***** Dataset excerpts

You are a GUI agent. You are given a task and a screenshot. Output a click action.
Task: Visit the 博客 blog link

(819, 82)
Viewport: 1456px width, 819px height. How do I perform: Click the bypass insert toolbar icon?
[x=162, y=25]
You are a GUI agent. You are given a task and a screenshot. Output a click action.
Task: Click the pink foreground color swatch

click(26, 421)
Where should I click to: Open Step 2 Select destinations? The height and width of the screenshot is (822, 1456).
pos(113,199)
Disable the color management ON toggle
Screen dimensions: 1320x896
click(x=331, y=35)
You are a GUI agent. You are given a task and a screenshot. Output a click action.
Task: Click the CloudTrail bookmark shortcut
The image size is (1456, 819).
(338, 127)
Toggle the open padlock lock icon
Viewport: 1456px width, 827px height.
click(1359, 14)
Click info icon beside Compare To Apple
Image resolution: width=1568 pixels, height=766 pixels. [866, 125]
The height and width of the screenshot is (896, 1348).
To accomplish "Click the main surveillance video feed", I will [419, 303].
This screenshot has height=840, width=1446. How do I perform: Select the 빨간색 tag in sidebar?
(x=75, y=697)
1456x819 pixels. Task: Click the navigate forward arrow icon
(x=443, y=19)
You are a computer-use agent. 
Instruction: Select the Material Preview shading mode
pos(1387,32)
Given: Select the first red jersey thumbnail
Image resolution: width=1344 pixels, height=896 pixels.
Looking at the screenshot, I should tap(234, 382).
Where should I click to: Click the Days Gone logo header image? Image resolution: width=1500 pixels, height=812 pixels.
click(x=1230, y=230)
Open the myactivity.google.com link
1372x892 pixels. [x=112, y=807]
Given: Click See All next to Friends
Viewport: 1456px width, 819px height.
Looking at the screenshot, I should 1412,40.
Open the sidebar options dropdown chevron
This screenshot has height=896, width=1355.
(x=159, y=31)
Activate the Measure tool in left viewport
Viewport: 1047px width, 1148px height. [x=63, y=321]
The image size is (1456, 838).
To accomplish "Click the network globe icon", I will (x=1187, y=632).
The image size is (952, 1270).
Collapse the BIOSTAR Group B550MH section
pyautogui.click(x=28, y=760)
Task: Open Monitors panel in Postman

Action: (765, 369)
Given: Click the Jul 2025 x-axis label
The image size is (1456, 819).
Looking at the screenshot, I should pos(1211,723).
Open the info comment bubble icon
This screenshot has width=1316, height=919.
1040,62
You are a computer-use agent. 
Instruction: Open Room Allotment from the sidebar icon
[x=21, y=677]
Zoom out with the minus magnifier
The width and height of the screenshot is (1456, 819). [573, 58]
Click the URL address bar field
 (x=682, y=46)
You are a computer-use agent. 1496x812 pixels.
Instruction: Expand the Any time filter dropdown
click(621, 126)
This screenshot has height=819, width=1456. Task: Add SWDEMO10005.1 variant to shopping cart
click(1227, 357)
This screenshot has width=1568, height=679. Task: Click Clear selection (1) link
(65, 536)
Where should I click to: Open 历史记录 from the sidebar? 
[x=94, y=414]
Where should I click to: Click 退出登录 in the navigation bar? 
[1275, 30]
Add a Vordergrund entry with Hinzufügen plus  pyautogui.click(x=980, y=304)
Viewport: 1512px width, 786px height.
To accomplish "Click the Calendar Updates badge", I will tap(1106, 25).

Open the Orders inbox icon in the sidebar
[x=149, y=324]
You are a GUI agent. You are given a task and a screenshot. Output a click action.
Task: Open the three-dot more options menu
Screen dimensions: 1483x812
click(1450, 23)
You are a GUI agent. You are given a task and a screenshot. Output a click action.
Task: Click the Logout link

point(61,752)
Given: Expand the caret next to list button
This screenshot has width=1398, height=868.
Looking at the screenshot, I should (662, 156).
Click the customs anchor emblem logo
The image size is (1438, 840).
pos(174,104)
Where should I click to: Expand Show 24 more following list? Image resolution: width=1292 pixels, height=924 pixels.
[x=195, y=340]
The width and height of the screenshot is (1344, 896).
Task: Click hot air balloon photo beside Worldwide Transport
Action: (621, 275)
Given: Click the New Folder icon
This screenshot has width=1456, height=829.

**********

■ Exercise ■
Take the line holding "Where should I click to: Expand" and all lines after it through the end of the data, and set them down exactly.

■ Reply to the task ■
Where should I click to: Expand Show 24 more following list? Image resolution: width=1292 pixels, height=924 pixels.
[x=195, y=340]
The width and height of the screenshot is (1344, 896).
Task: Click hot air balloon photo beside Worldwide Transport
Action: (621, 275)
Given: Click the New Folder icon
This screenshot has width=1456, height=829.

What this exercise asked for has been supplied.